Kova/docs/DIAGNOSTICS_CONTRACT.md
2026-04-30 04:25:26 +01:00

4.0 KiB

Kova OpenClaw Diagnostics Contract

Kova needs OpenClaw to expose low-noise runtime diagnostics while real user flows run. The raw data belongs in artifacts; reports should only summarize the signals that explain startup, plugin, provider, resource, and agent latency.

This contract is optional at runtime. If OpenClaw does not emit the file, Kova must keep running and report diagnostics as unavailable.

Environment

Kova sets these variables for OpenClaw commands it launches:

OPENCLAW_DIAGNOSTICS=timeline
OPENCLAW_DIAGNOSTICS_RUN_ID=<kova-run-id>
OPENCLAW_DIAGNOSTICS_ENV=<kova-env-name>
OPENCLAW_DIAGNOSTICS_TIMELINE_PATH=<artifact-dir>/openclaw/timeline.jsonl
OPENCLAW_DIAGNOSTICS_EVENT_LOOP=1

When --deep-profile is enabled, Kova also launches OpenClaw commands with Node/V8 diagnostic flags through NODE_OPTIONS:

--cpu-prof
--heap-prof
--trace-events-enabled
--heapsnapshot-signal=SIGUSR2
--report-on-signal
--report-signal=SIGUSR1

Kova stores the resulting raw profiles, trace events, diagnostic reports, and heap snapshots under the run artifact directory. Reports should summarize top functions, peak windows, and artifact counts rather than paste raw profiler content.

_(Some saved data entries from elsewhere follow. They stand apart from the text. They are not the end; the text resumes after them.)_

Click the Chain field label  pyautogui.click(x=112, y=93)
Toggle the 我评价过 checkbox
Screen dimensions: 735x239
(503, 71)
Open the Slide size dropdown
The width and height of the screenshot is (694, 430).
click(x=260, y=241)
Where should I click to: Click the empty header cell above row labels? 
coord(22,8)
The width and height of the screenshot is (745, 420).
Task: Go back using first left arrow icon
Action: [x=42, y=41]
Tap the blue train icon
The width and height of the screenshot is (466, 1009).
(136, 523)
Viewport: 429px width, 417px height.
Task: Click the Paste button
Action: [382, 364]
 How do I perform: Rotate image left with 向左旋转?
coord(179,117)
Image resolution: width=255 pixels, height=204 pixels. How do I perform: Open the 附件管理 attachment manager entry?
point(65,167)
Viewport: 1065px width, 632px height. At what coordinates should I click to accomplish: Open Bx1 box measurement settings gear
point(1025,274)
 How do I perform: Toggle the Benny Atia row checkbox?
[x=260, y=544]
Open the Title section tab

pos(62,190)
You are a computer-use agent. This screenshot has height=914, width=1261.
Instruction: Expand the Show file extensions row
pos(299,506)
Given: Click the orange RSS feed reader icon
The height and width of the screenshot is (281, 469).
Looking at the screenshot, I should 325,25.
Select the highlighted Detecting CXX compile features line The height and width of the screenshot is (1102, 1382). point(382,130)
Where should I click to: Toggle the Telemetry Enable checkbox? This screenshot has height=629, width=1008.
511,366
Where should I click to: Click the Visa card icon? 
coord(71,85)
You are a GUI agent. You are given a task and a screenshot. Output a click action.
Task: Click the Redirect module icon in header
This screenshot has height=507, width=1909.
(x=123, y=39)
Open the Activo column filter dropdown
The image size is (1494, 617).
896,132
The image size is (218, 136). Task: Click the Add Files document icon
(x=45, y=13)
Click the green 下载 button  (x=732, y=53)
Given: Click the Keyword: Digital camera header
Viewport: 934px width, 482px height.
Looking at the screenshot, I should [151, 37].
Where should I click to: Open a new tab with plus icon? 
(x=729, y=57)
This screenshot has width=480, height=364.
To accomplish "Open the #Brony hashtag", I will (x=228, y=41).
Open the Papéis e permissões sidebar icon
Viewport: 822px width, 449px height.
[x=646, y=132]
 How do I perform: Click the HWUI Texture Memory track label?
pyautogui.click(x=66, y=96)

OpenClaw should create the parent directory when needed and append JSON Lines to OPENCLAW_DIAGNOSTICS_TIMELINE_PATH. Writes should be best-effort and must not block the gateway hot path for long periods.

Event Envelope

Each line is one JSON object:

{
  "schemaVersion": "openclaw.diagnostics.v1",
  "type": "span.end",
  "timestamp": "2026-04-29T15:30:00.000Z",
  "runId": "kova-2026-04-29T153000Z",
  "envName": "kova-fresh-install-fresh-...",
  "pid": 12345,
  "phase": "startup",
  "name": "runtimeDeps.stage",
  "spanId": "span-1",
  "parentSpanId": "span-0",
  "durationMs": 1842,
  "attributes": {
    "pluginId": "browser",
    "dependencyCount": 12
  }
}

Required fields: schemaVersion, type, timestamp, name.

Recommended fields: runId, envName, pid, phase, spanId, parentSpanId, durationMs, attributes.

Event Types

  • span.start: a timed operation began.
  • span.end: a timed operation completed successfully.
  • span.error: a timed operation failed; include errorName and errorMessage.
  • mark: an instantaneous lifecycle point.
  • eventLoop.sample: event loop delay histogram sample.
  • provider.request: provider/model request or catalog operation timing.
  • childProcess.exit: child process lifetime and exit state.

Span Names

Use stable names so Kova can compare runs:

  • gateway.startup
  • gateway.ready
  • config.load
  • config.normalize
  • plugins.metadata.scan
  • plugins.load
  • runtimeDeps.stage
  • providers.load
  • models.catalog
  • agent.turn
  • agent.cleanup
  • mcp.runtime.start
  • mcp.runtime.stop

Event Loop Samples

{
  "schemaVersion": "openclaw.diagnostics.v1",
  "type": "eventLoop.sample",
  "timestamp": "2026-04-29T15:30:01.000Z",
  "name": "eventLoop",
  "p50Ms": 8,
  "p95Ms": 42,
  "p99Ms": 91,
  "maxMs": 214,
  "activeSpanName": "plugins.metadata.scan"
}

Provider Requests

{
  "schemaVersion": "openclaw.diagnostics.v1",
  "type": "provider.request",
  "timestamp": "2026-04-29T15:30:02.000Z",
  "name": "provider.request",
  "provider": "openai-codex",
  "operation": "models.list",
  "durationMs": 1220,
  "ok": true
}

Child Processes

{
  "schemaVersion": "openclaw.diagnostics.v1",
  "type": "childProcess.exit",
  "timestamp": "2026-04-29T15:30:03.000Z",
  "name": "childProcess.exit",
  "command": "mcp-server",
  "durationMs": 340,
  "exitCode": 0,
  "signal": null
}

Report Policy

Kova stores the complete timeline as an artifact. Human reports should show:

  • whether the timeline was present
  • event count and parse error count
  • slowest spans
  • repeated span names
  • max event-loop delay
  • slowest provider request
  • slowest child process and failed child process count
  • runtime dependency staging grouped by plugin id when available

Raw event dumps belong in JSON artifacts, not Markdown summaries.